The short-term implications of the void in confidence is skyrocketing short-term interest rates, which have prompted central banks to inject billions of dollars to try to calm world markets. Longer term, unless confidence returns, the world's economic prospects could dim further.
"Clearly we are in a recession, but this drives us into a deeper and broader recession throughout the world," says Sung Won Sohn, an economist at California State University, Channel Islands.
In the US, the financial events of the past few weeks hit a dizzying pace. On Sept. 7, the US government took over Fannie Mae and Freddie Mac, both major players in the mortgage market. Then on Monday, Lehman Brothers filed for bankruptcy after the government refused to bail it out and Merrill Lynch was purchased by Bank of America. On Tuesday night, the US Federal Reserve agreed to give insurer AIG a short-term bridge loan of $85 billion so it can begin to sell some of its assets. At the same time, there were reports that regulators are gauging interest among other banks in buying Washington Mutual.
Globally, there are reports of major changes as well. In London, Britain's largest mortgage lender, HBOS, saw its stock lose 30 percent of its value in two days and there are reports it will be acquired by Lloyds TSB.
The authorities in London have already stepped in on one occasion to save a failing bank, Northern Rock. Britain acted after depositors lined up around the block to get their money, the first run on a British bank in 150 years. The government finally decided it would have to effectively nationalize Northern Rock, at a cost of around $100 billion to the taxpayer. Chancellor Alistair Darling explained the British rationale on BBC Radio this week: "The test that we apply, and the test that I think the Americans apply, in relation to any institution, is if it went down, would there be a systemic risk – in other words, would it have a knock-on effect into the rest of the system."

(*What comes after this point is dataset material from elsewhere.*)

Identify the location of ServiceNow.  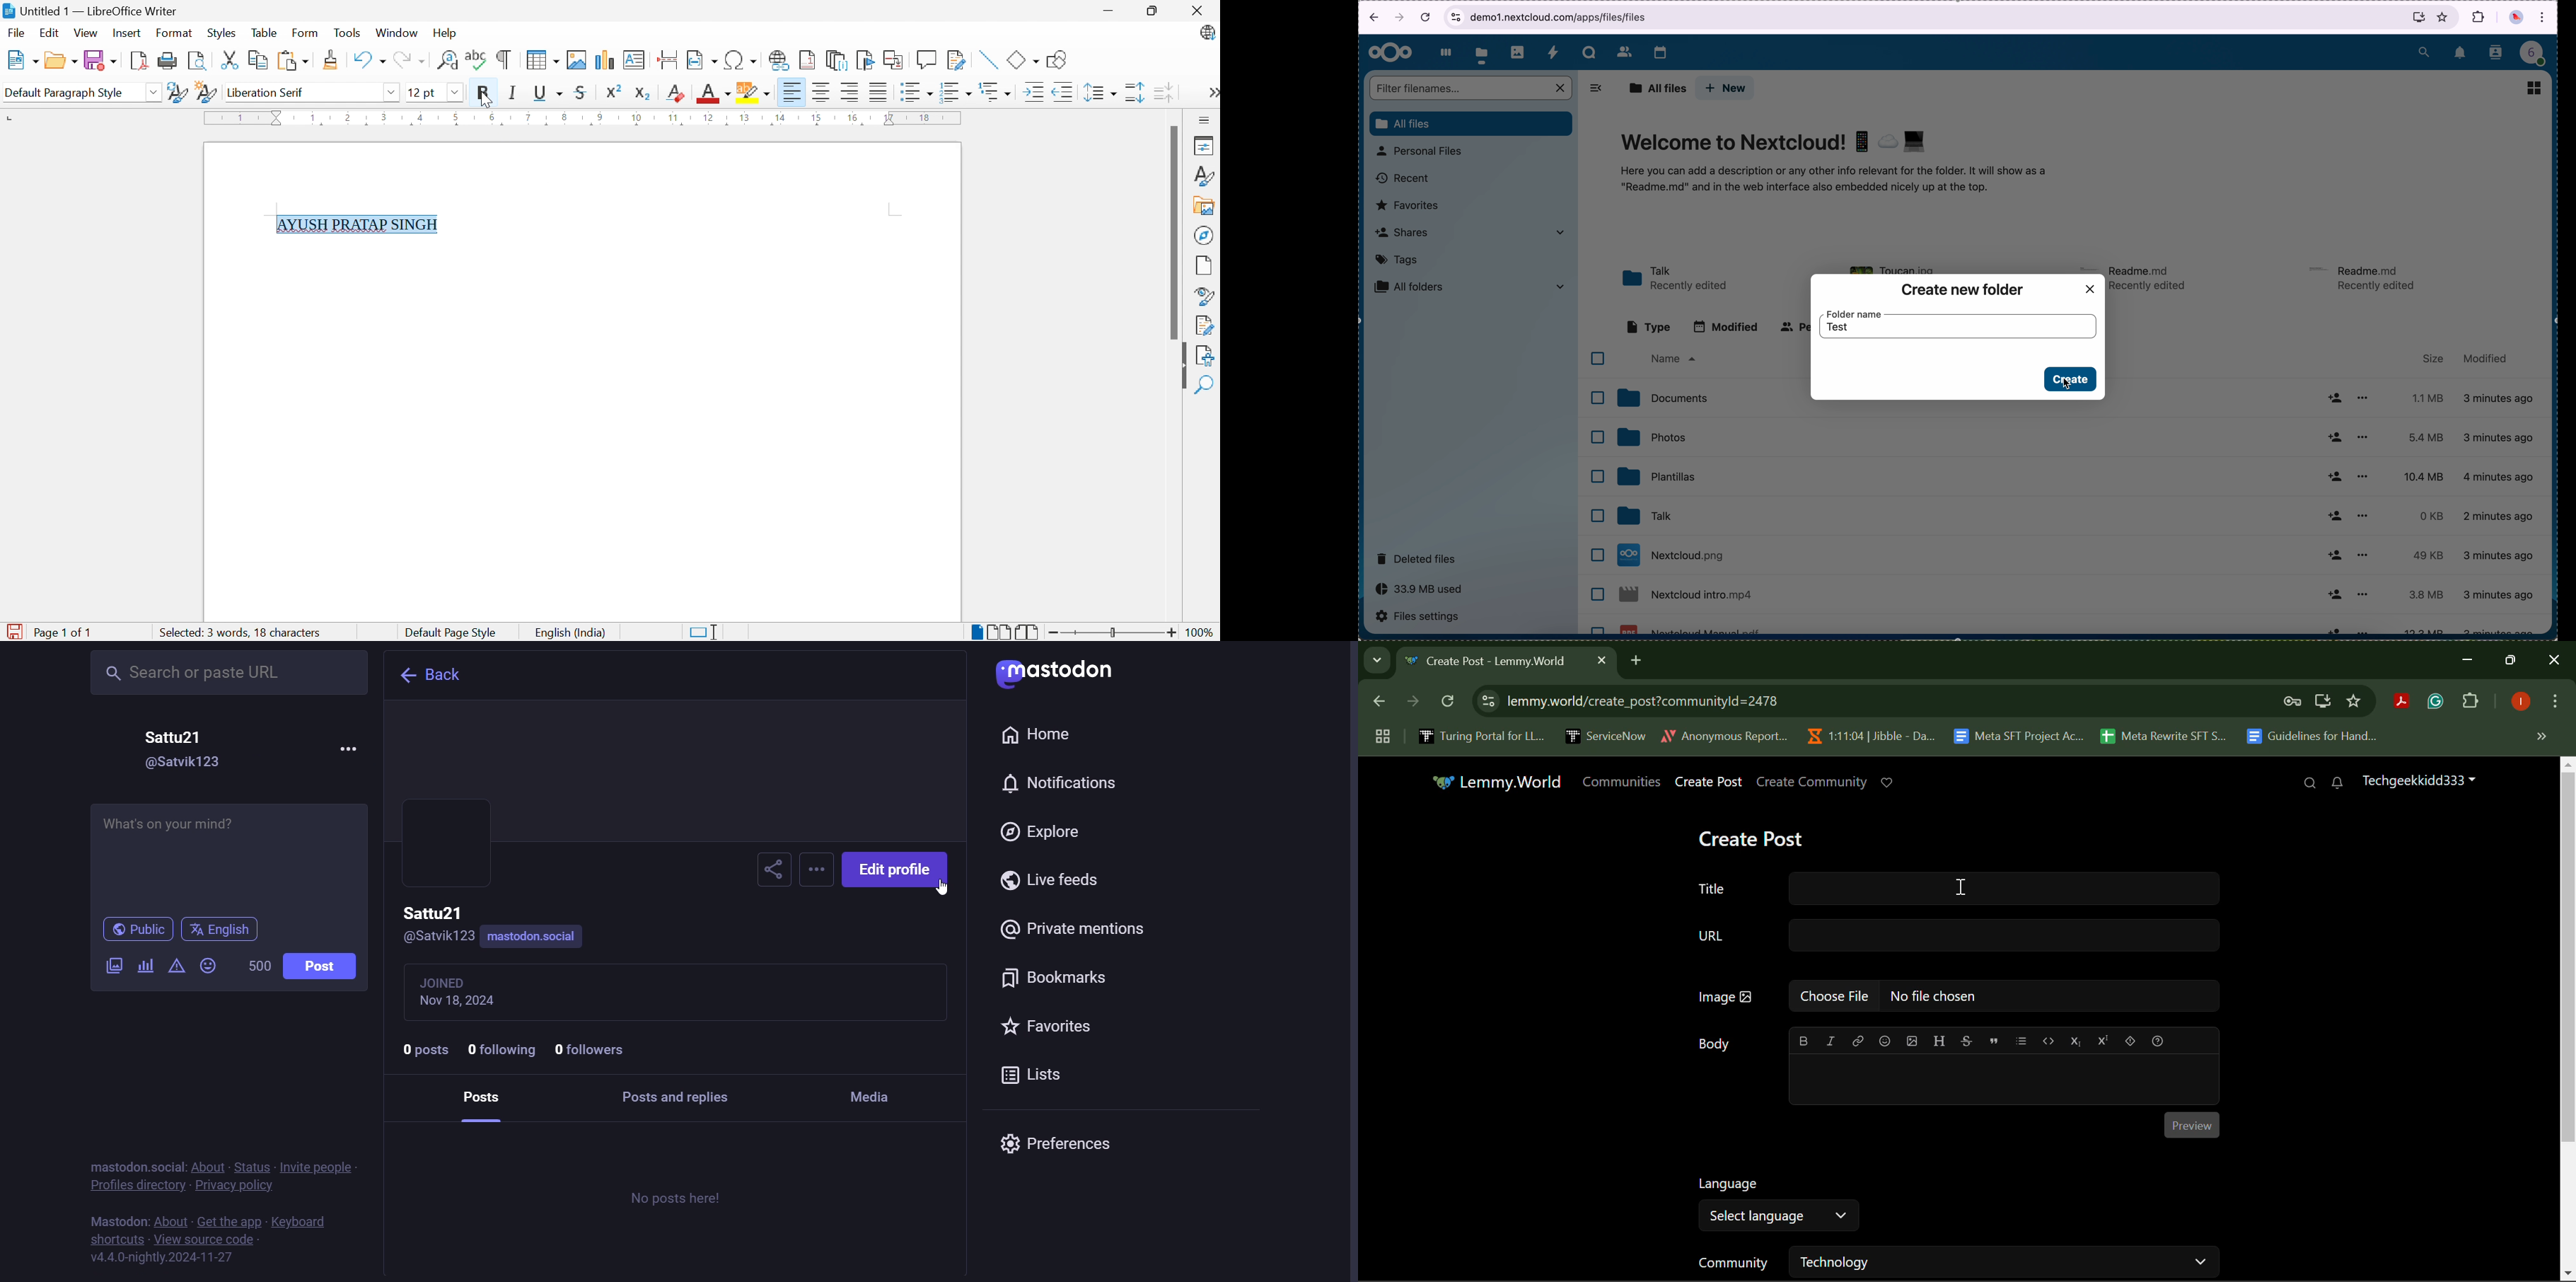
(1605, 735).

The massive financial changes are prompting investors to shift to US Treasury securities, considered ultrasafe. However, this has also left many banks and financial institutions struggling to raise short-term cash.
In Portland, Ore., John Lekas, portfolio manager of Leader Short-Term Bond Fund, says he has been buying depressed bonds from regional financial institutions and getting returns of 13 percent to 21 percent. "No question, we've got a panic going on right now," says Mr. Lekas. "It's actually worse than last August."